First Bank of Nigeria’s 2020s are indicated at 92.75/94, a bid yield of 11.092%, said one Africa-based trader. “We don’t have a history of large repayments to use as barometer [during this downturn] either, so let’s see what will happen,” he said.

The portfolio manager was more optimistic about another Nigerian financial credit, Access Bank. The tier-one bank tapped the Eurobond market last year with a USD 300m 10.5% 2021 note. Those bonds have performed well since, and are currently bid at 108 to yield around 8%. “I’m less concerned about them,” he said. “Their NPLs are around 2.3% and their exposure to oil and gas is not as high. Plus they are expected to use some of the capital from the last year’s issue to pay off bonds maturing later this year.” Access Bank has a USD 350m 7.25% bond maturing in July.

The portfolio manager said that he would not yet reduce his overall exposure to Nigerian bank debt, but will be monitoring his positions closely. Sub-Saharan African debt has tightened about 39bps over the last 30 days, he noted, with Nigerian banks’ Eurobonds tightening by a whopping 135bps. “Spreads are too tight [for Nigerian Eurobonds], but in this environment people are just chasing returns,” said the portfolio manager. “Investors are hunting for yield, they are going for the ‘creme de la creme’ in terms of returns, so these days anything goes.”

Elsewhere in Africa

The Sub-Saharan African bond market is trading slightly wider this week. Spreads are on average around 5bps to 20bps wider, according to one London-based trader’s pricing metrics. “We rallied into the build up to the FOMC meeting, but subsequent to that, we saw some selling. Clients started to reduce their positions off the back of the spike in US Treasury yields following the Fed meeting, and the fall in the oil prices,” the trader said. US Treasury yields are seen at 2.36% today, from 2.28% on Monday.

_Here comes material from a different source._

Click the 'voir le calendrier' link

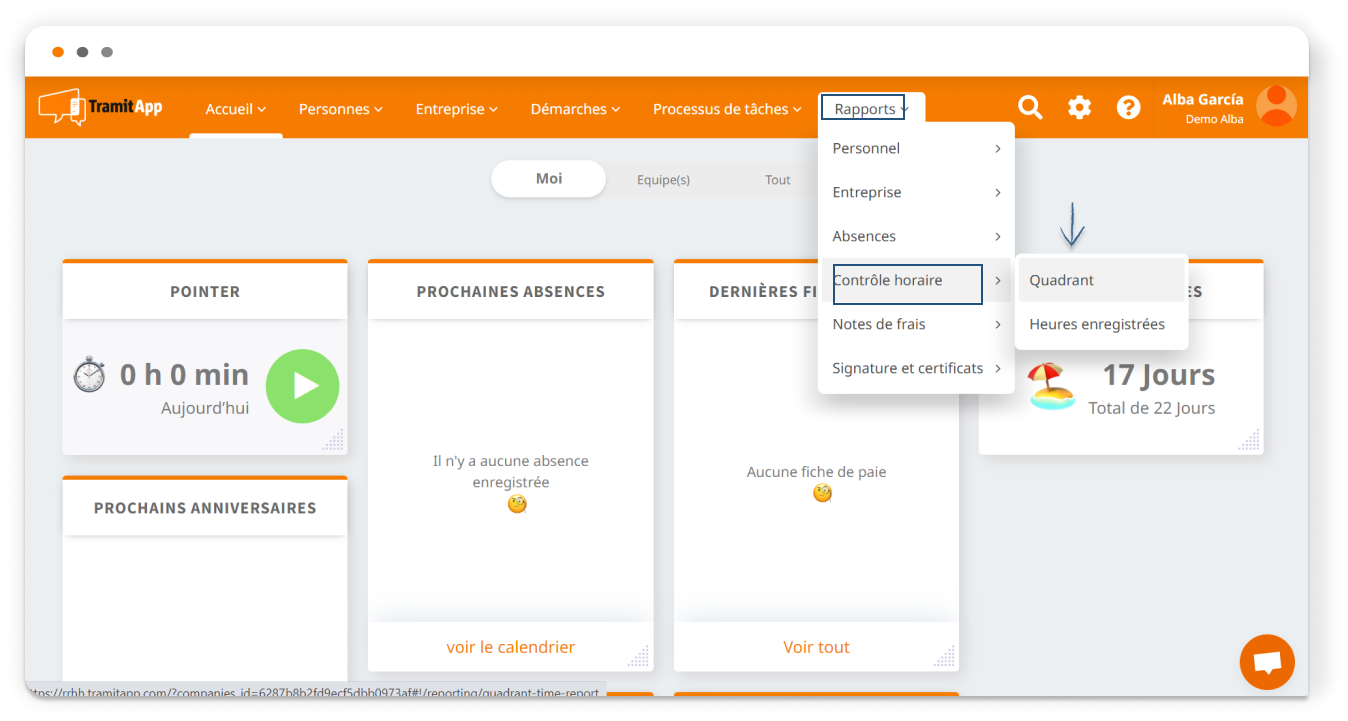pos(510,647)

Oil exporters took the biggest hit with Nigeria’s 7.37% 2032s dropping one point over the last 24 hours  to 107/108, he added.

Meanwhile, South Africa’s bonds are in good shape, despite the country being beset with internal political battles in recent weeks.  “South Africa is holding up pretty well, in general both corporate and sovereign bonds are almost at pre-downgrade levels, and we haven’t seen much selling,” said a second trader. The sovereign’s 2025s are at 109 -mid for a 238bps z-spread versus a 110.5 mid-cash price pre-downgrade levels.

Elsewhere Zambia  was flagged as an outperformer by one analyst. This is despite the Zambian president having said that he may declare a state of emergency in Africa’s second-biggest copper producer, due to turmoil following nation’s main opposition leader being put on treason charges. United Party for National Development (UPND) leader Hakainde Hichilema was apprehended last month, and was subsequently charged with trying to overthrow the government. Zambian bonds took a hit after the news but have since stabilised. Its 2027s fell to a bid cash price of 103.9  following the news, but are now seen at 106.50/107.

In terms of forthcoming deals, Senegal will commence on 8 May an investor roadshow to market a US dollar-denominated benchmark bond. Citigroup, JPMorgan, Natixis, Societe Generale and Standard Chartered are arranging the transaction.